Q: "How many Psychologists does it take to change a lightbulb?" A: "Only one, but the lightbulb has to want to change". Do you know anyone who needs to see a Psychologist? I sometimes get phone calls from concerned friends and relatives asking me to work with someone they know "...who really needs to talk to someone". The first question I ask is how the friend feels about it: do they agree that there is a problem, and do they agree that talking to a Psychologist will help? Often, the motivation to change actually sits outside the person who has the 'problem'. 
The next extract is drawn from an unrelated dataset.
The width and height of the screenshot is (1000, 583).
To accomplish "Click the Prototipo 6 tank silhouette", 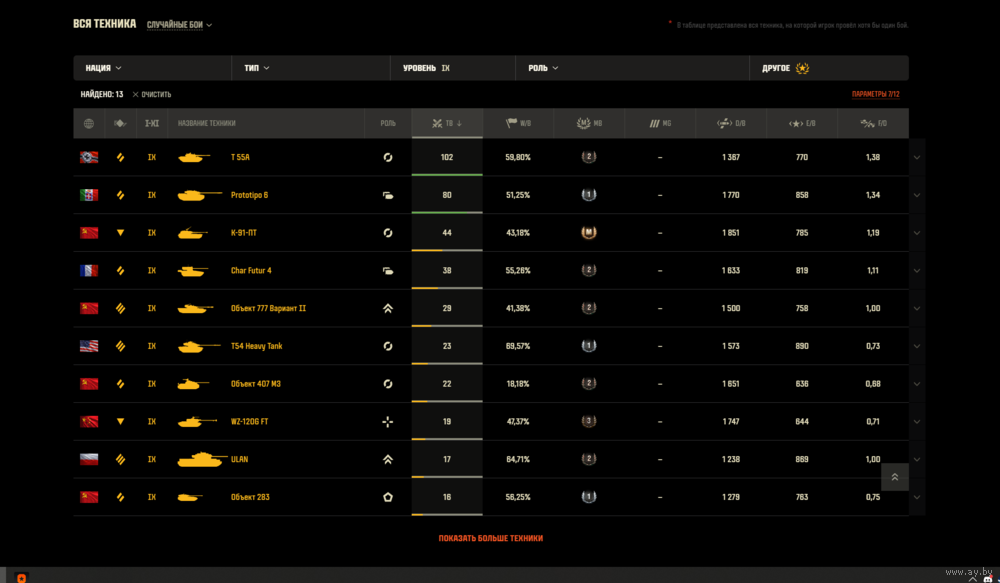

Doctors do not have this problem to the same degree, because most medical treatment is done 'to' or 'on' their patient. Your surgeon does not need you to help him make the incision!  But for psychologists, the patient must be an active partner in the treatment process; rather than me doing it 'to' you, we must do it together. This subtle difference actually has huge implications for the whole process. When you go to the GP, how often are asked about your motivation to attend? When was the last time your doctor invited you to comment on your diagnosis? For psychologists, your active involvement, through contributing your own ideas and efforts, is essential for changes to occur, and is the only way ensure they last. 
So, if you have a friend in need, who is a friend indeed, then you may simply have to wait and watch while they work out what 
they want to do about their difficulties. If you want someone to change, first consider if they want the change as much as you do.